'Desperate' restaurants forced to ignore alcohol ban just to survive
The association’s chief executive Wendy Alberts said more restaurants would close and jobs would be lost unless the sector was allowed to serve alcohol with meals to attract patrons.
Alberts said they had written to Department of Trade and Industry (DTI) Minister Ebrahim Patel, asking him to provide it with the scientific rationale for the ban on the sale of alcohol with sit-down meals. However, she said his office had taken seven days to respond to the letter, only to refer the association to Co-operative Governance and Traditional Affairs Minister Nkosazana Dlamini Zuma.
Restaurants were allowed to open under lockdown level 3 regulations, but the ban on the on-site consumption of alcohol has remained.
Alberts said officials in the DTI had claimed that restaurant patrons were responsible for road accidents and filling up the hospitals.
“We should not be begging to open up our businesses.

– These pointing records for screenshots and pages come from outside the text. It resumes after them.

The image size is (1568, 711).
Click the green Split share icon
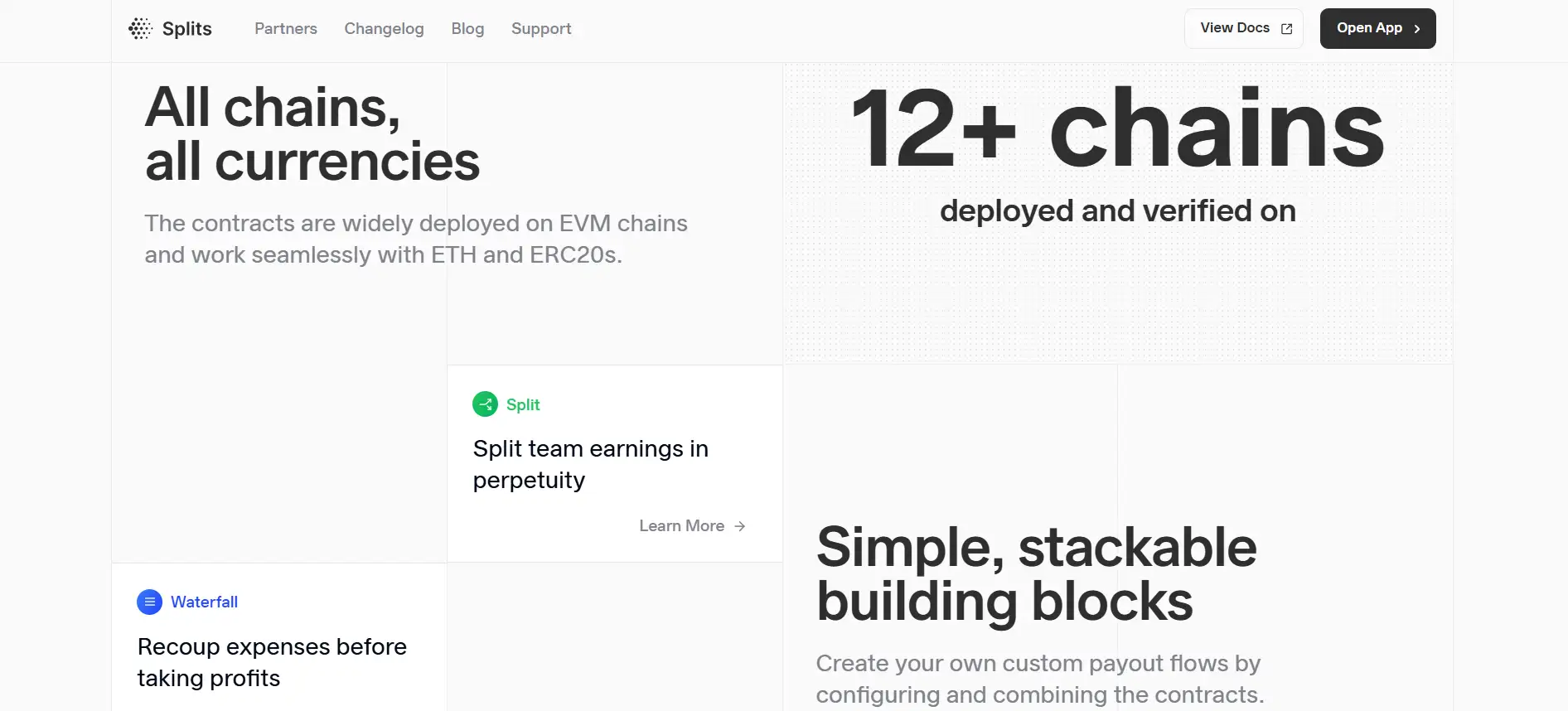(485, 404)
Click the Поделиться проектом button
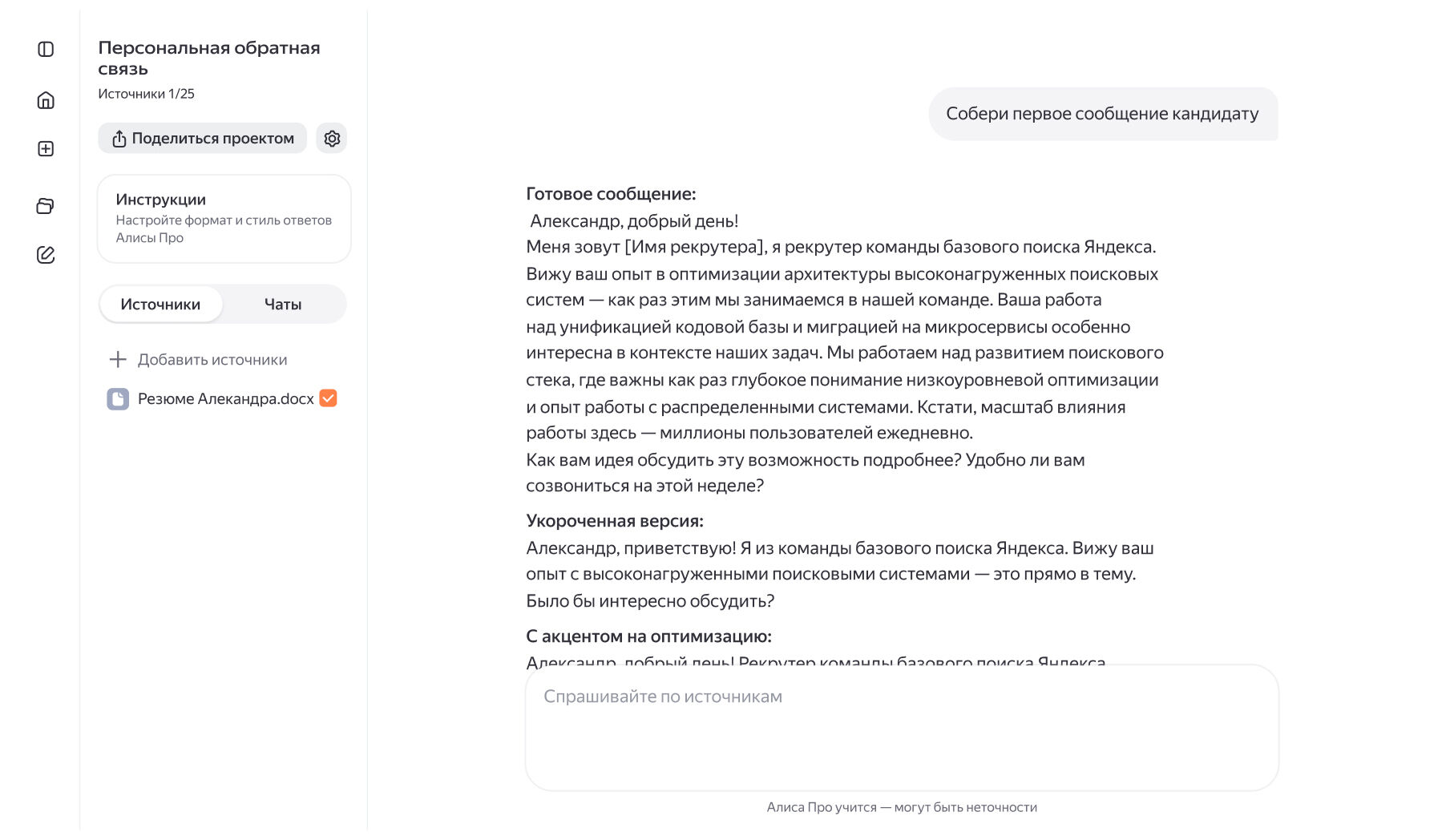1446x840 pixels. pyautogui.click(x=202, y=139)
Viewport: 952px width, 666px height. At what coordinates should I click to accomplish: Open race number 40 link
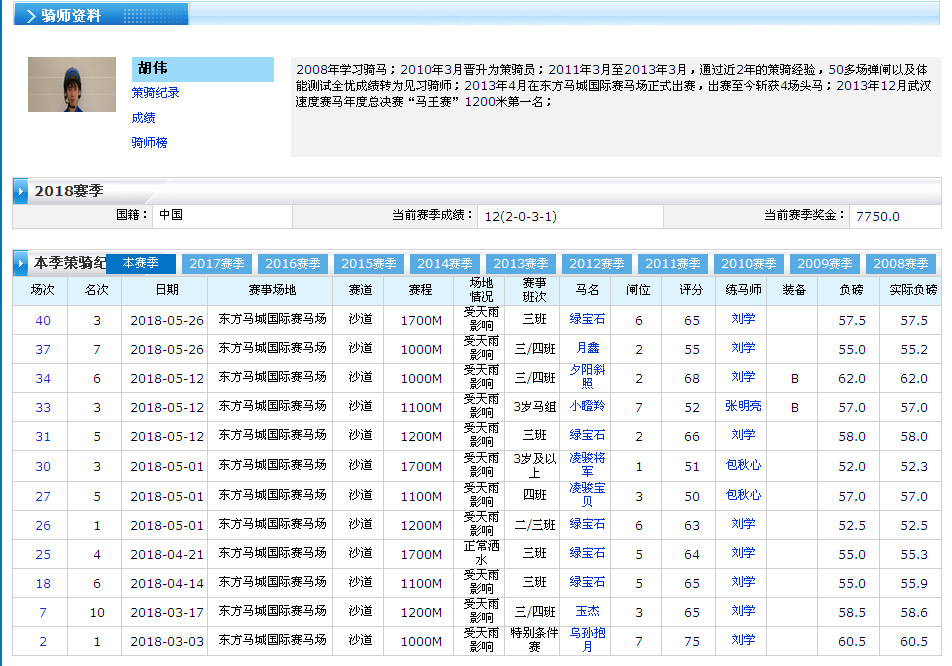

“You can’t say to a hairdresser you can open, but you can’t use a hair-dryer,” she said.
She said the association had sent a legal proposal to Patel’s office, asking that restaurants be allowed to open at 70% capacity and for alcohol to be served with sit-down meals.
“We wrote a rude letter to Patel and said we are disgusted by the lack of respect for the sector and at the rate that (restaurants) are falling. We have hundreds of restaurants that have fallen, not because of Covid-19, but because the government didn’t consult with us,” Alberts said.
In Rasa’s legal letter to Dlamini Zuma, the association’s attorney, Ashton Naidoo, said he was aware that some restaurants had resorted to serving alcohol in defiance of the regulations.
“It has come to our attention that many restaurants have reached breaking point and have simply resorted to serving alcohol to ensure that they do not close their doors permanently,” Naidoo wrote.
“In short, due to the lack of action from the NCCC regarding this issue, the vast majority of all restaurateurs have lost all confidence in the lockdown regulations and what they are meant to achieve,” he said.
He said he had previously warned that this was the likely outcome if the government continued to ignore the plight of the industry.
DTI spokesperson Sidwell Medupe and Dlamini Zuma’s spokesperson Lungi Mtshali had not responded to questions at the time of publishing.